• BRIEF:
Wherever a line of the listing holds the string "Activate", copy that line.

• RECORDS FOR THE TASK:
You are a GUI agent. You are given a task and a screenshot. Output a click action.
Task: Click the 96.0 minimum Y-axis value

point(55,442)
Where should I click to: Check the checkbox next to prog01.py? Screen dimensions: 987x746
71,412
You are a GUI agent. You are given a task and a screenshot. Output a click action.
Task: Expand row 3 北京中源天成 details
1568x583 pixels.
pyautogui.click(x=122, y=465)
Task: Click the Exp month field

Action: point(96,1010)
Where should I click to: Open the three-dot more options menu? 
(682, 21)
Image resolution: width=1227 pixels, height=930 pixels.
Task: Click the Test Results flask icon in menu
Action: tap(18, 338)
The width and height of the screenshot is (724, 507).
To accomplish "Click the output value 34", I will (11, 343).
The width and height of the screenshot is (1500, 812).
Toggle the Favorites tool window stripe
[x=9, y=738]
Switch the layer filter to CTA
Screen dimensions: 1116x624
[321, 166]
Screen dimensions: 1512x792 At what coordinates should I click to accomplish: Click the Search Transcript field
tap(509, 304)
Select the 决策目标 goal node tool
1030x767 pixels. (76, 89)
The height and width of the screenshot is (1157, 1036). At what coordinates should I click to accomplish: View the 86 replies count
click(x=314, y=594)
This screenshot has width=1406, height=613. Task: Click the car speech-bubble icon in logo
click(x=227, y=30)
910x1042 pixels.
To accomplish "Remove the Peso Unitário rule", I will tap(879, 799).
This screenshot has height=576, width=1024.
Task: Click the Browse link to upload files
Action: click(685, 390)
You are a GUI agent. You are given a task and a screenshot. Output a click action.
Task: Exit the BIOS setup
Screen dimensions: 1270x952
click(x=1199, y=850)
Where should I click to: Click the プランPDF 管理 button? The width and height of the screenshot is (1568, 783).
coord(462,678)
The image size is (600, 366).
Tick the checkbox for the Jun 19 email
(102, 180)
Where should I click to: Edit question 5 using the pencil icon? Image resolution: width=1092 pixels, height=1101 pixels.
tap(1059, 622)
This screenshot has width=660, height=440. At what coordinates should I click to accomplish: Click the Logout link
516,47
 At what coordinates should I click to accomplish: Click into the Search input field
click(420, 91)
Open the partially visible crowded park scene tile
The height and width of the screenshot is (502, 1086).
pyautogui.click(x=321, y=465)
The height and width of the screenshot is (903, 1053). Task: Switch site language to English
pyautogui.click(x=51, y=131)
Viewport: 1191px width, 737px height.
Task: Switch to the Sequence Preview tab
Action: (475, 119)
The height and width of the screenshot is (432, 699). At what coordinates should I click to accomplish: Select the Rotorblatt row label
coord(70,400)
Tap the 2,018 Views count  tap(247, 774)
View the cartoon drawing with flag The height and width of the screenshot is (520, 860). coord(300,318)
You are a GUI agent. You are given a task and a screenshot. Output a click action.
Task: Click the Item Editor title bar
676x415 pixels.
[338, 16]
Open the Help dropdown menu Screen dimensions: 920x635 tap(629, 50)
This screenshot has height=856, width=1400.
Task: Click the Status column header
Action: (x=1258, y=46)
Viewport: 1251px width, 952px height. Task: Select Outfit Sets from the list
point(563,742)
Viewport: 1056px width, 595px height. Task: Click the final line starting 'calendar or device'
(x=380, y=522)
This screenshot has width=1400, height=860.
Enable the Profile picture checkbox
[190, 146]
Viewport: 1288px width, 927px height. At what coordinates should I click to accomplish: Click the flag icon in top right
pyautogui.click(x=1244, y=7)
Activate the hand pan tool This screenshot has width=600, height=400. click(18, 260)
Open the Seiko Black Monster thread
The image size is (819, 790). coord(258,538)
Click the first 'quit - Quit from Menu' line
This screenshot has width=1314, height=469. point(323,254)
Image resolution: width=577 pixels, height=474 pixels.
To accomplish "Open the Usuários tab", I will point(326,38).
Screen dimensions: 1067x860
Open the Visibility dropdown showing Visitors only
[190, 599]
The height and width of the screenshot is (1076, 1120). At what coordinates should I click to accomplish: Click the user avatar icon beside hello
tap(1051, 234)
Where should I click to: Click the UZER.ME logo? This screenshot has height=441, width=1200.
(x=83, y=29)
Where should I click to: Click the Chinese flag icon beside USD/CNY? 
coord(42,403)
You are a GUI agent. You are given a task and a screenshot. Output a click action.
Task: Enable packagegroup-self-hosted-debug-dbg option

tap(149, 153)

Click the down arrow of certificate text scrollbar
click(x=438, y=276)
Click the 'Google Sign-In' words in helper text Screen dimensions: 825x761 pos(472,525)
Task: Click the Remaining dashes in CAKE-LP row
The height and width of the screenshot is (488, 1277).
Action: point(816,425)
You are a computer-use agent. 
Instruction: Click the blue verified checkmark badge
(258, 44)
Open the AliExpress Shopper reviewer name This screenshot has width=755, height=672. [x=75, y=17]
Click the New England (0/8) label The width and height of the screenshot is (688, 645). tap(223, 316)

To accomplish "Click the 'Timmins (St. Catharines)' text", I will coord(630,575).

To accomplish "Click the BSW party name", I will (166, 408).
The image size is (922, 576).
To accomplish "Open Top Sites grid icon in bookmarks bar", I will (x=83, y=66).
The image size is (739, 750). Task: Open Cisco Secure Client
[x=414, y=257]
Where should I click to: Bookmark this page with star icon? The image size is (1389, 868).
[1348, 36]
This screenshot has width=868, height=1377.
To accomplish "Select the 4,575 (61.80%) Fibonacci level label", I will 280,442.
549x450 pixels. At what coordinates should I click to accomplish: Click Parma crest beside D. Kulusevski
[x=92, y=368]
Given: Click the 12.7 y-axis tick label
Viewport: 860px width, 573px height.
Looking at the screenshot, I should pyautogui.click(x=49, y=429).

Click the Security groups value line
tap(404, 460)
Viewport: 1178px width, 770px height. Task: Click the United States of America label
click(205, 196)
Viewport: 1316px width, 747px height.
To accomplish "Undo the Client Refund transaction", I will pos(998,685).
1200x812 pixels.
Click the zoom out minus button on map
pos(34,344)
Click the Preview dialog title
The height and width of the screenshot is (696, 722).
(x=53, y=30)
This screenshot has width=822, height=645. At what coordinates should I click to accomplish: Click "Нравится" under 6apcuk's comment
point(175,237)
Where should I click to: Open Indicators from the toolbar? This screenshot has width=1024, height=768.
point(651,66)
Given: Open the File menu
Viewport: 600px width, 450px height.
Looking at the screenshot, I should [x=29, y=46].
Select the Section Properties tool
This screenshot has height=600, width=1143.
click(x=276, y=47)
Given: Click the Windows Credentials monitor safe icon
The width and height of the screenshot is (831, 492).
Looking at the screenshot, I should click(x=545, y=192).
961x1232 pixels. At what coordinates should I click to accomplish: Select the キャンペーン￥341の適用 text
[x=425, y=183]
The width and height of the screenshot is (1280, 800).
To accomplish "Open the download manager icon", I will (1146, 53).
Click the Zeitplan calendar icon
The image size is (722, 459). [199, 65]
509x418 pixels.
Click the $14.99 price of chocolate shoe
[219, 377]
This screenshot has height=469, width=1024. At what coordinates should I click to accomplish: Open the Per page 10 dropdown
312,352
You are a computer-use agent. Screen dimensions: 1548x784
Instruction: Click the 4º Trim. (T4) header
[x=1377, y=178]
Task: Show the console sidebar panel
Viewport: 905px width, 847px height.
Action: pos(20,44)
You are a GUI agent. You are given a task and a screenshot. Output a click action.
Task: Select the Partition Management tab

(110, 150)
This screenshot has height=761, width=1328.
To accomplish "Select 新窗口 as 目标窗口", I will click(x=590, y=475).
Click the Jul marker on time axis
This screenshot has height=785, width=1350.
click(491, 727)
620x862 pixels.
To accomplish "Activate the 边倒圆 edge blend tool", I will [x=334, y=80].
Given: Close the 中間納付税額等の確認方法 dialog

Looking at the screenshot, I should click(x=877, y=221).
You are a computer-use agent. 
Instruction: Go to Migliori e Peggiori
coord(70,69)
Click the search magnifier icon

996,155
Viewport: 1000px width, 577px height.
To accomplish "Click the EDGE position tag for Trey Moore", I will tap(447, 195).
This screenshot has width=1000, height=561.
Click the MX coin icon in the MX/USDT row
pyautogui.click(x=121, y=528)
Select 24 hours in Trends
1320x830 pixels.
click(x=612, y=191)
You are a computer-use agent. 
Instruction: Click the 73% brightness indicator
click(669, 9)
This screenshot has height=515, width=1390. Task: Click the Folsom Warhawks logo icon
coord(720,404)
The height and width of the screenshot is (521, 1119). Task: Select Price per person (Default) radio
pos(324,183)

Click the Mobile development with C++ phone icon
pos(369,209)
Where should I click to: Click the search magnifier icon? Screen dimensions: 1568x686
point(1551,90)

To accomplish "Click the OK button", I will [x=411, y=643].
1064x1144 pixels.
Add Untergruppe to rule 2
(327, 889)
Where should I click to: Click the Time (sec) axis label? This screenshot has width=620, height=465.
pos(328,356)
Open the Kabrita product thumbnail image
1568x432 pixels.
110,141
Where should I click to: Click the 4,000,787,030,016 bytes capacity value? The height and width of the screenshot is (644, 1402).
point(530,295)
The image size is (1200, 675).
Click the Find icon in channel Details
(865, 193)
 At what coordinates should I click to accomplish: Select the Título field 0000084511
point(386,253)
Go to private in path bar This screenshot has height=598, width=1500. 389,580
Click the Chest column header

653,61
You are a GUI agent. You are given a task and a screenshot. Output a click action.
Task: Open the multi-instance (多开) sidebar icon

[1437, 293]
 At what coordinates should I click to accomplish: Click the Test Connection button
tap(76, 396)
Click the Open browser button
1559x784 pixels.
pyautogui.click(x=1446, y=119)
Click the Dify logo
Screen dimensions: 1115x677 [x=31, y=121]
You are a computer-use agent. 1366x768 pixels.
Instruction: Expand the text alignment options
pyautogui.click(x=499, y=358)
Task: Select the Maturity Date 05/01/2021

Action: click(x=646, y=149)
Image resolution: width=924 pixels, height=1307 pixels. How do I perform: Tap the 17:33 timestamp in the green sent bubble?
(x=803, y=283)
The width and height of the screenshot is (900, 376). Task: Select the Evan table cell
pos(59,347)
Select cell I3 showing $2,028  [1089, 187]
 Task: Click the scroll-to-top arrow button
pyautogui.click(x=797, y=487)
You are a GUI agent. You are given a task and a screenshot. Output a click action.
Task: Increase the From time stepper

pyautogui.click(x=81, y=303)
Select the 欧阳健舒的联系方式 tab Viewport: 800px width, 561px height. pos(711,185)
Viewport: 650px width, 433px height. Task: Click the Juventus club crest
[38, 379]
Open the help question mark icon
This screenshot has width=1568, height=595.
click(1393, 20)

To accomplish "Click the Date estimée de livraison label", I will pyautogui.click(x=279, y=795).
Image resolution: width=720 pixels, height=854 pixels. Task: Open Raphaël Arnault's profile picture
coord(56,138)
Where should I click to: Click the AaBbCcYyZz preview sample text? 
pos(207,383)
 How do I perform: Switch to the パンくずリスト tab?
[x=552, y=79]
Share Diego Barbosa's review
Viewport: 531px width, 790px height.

• COMPLETED TASK:
Activate the hand pan tool This screenshot has width=600, height=400. click(18, 260)
To accomplish "Activate the 边倒圆 edge blend tool", I will [x=334, y=80].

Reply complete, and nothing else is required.